Segment Start: The records

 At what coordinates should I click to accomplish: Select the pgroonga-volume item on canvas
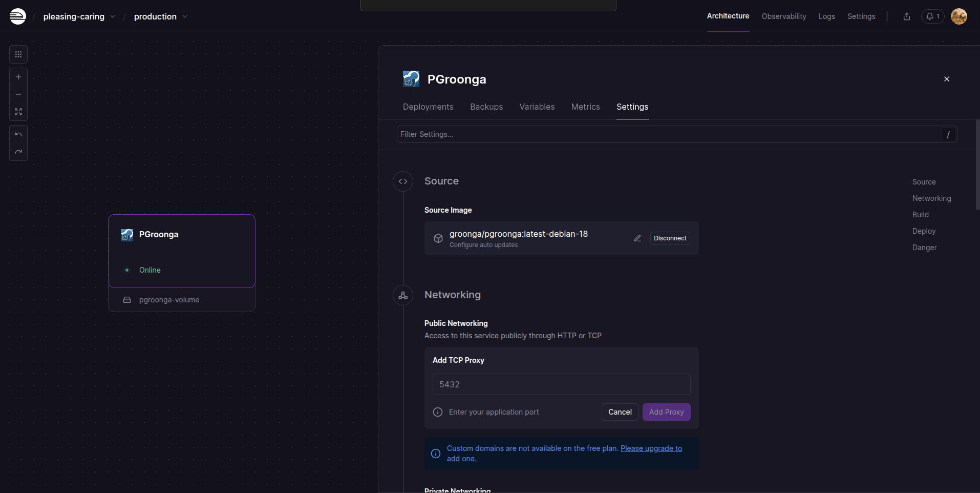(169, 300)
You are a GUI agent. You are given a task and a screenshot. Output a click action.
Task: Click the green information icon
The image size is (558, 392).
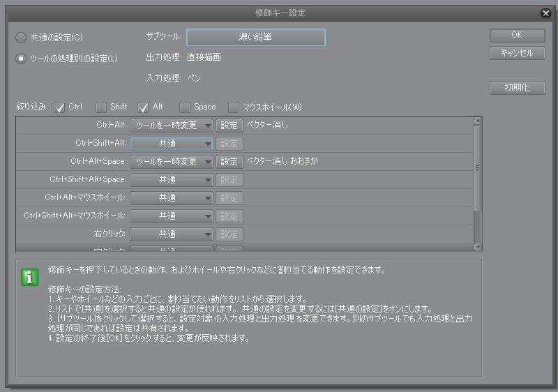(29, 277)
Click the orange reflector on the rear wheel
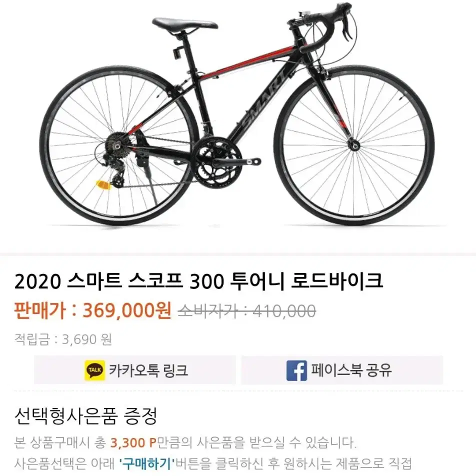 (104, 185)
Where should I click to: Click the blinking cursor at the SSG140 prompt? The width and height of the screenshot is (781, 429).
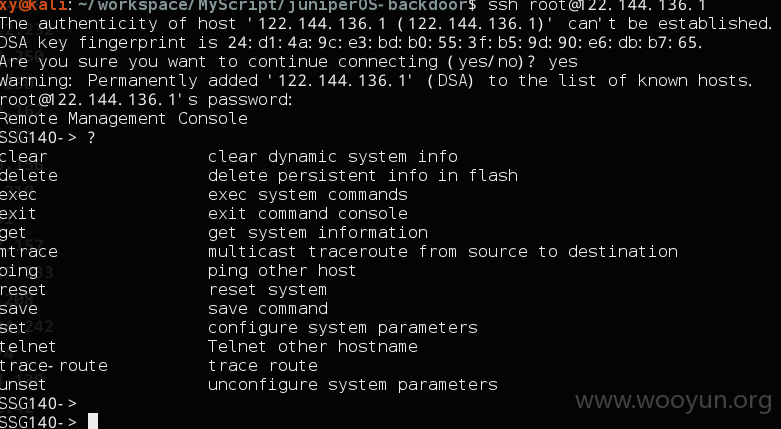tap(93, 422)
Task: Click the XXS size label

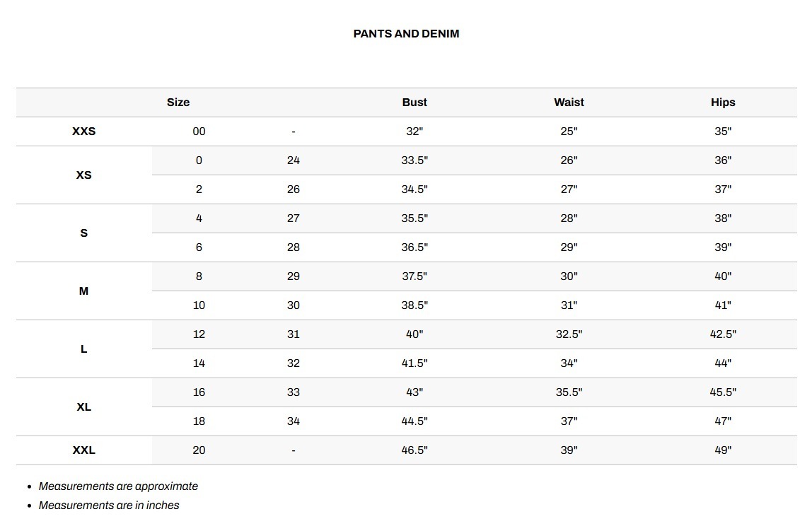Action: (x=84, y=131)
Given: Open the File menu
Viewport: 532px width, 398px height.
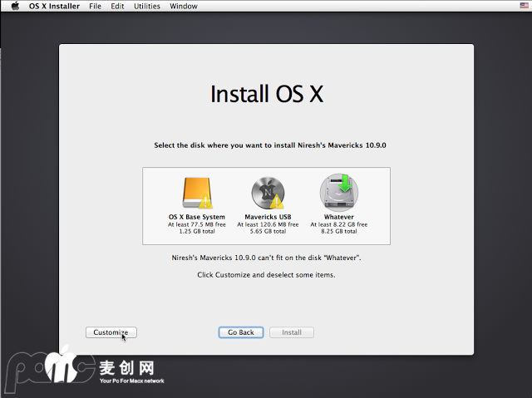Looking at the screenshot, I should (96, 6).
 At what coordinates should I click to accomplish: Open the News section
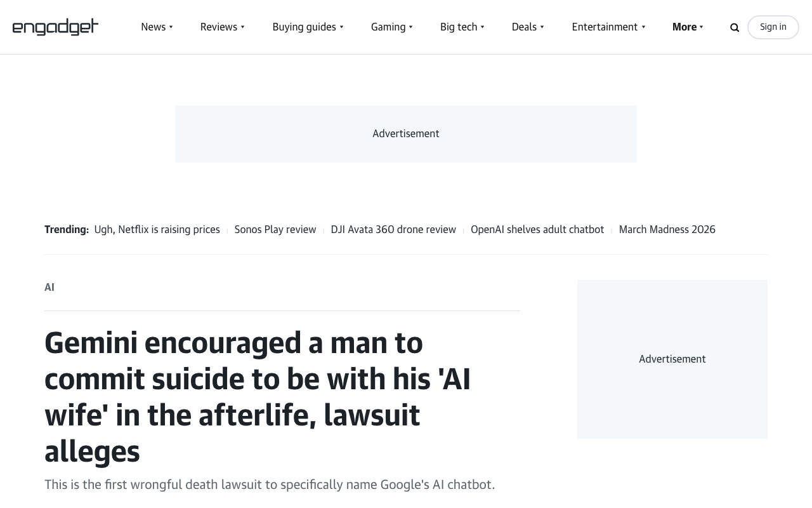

Segment End: The records

Restate every record exactly, please; do not copy the pictures.

 At what coordinates should I click to accomplish: Select the pgroonga-volume item on canvas
(169, 300)
You are a GUI agent. You are given a task and a screenshot. Output a click action.
Task: Click the green information icon
The image size is (558, 392).
(29, 277)
Click the orange reflector on the rear wheel
 (104, 185)
Where should I click to: Click the blinking cursor at the SSG140 prompt? The width and height of the screenshot is (781, 429).
tap(93, 422)
Task: Click the XXS size label

Action: (x=84, y=131)
Given: Open the File menu
Viewport: 532px width, 398px height.
Looking at the screenshot, I should (96, 6).
 At what coordinates should I click to accomplish: Open the News section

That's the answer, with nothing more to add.